It is a pleasure to serve under your chairmanship, Mrs Miller. I draw attention to my entry in the Register of Members’ Financial Interests.
NICE was established to determine cost-effectiveness, and it quickly became the best at this in the world. Given the pandemic, the importance of the life sciences sector to our country has never been clearer. If we want to retain our global reputation, however, NICE needs to alter the way it works. The rare diseases framework should be seen in this context. Its themes of pioneering research and being a global player are the right ones. I am encouraged that NICE recognises the challenges we face. That said, I am not yet convinced that NICE has got to the right place on the detail. Unless we get it right, we risk reducing the number of new medicines arriving to treat patients.
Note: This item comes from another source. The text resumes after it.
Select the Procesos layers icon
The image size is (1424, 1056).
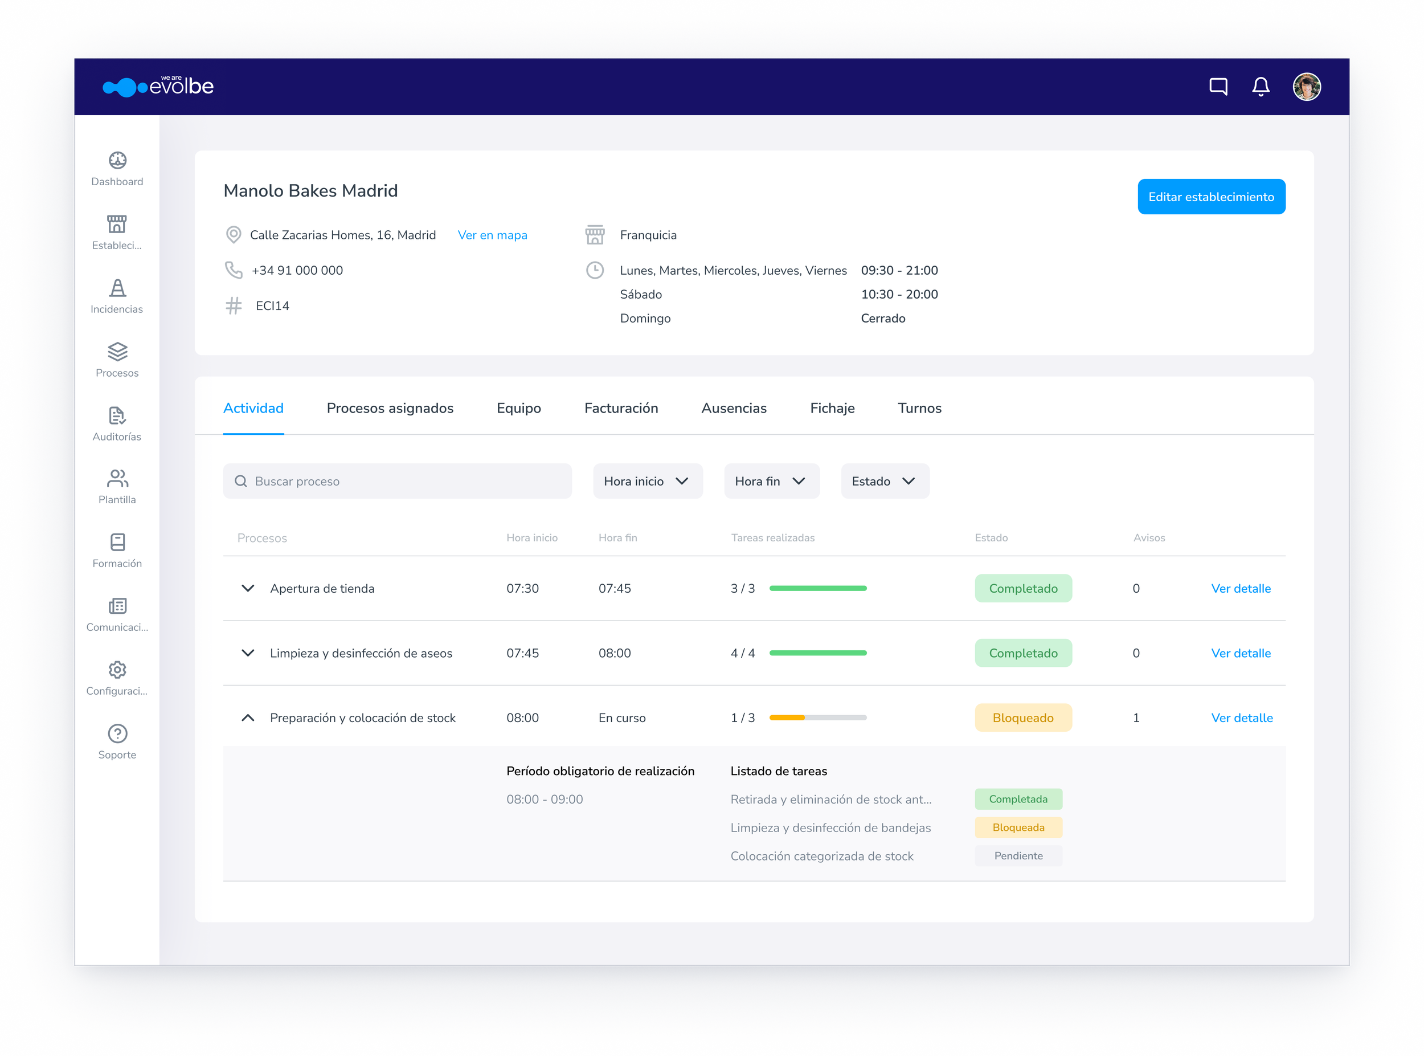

Within the framework, priority 4 is all about improving access to specialist treatments. The review has identified the need to change and update the discount rates, but less helpful are the suggestions in the current process review consultation on how we evaluate new health technologies. Essentially, there are two routes: the regular single technology appraisal process; and the highly specialised technology option, which is far more flexible. Medicines for rare diseases need that flexibility and the higher threshold for cost-effectiveness. If they do not meet the HST criteria, new technologies are stifled. NICE is risking needlessly complex and convoluted criteria that will not allow for transparency on why particular medicines are put into the programme. I hope it will register the concerns expressed by the ABPI and others.
The Medicines and Healthcare Products Regulatory Agency is talking about new pathways to licences. Such work needs to be joined up and supported by NICE’s processes. Early engagement is positive, but NICE must avoid premature decisions, including about the commercial aspects and pricing.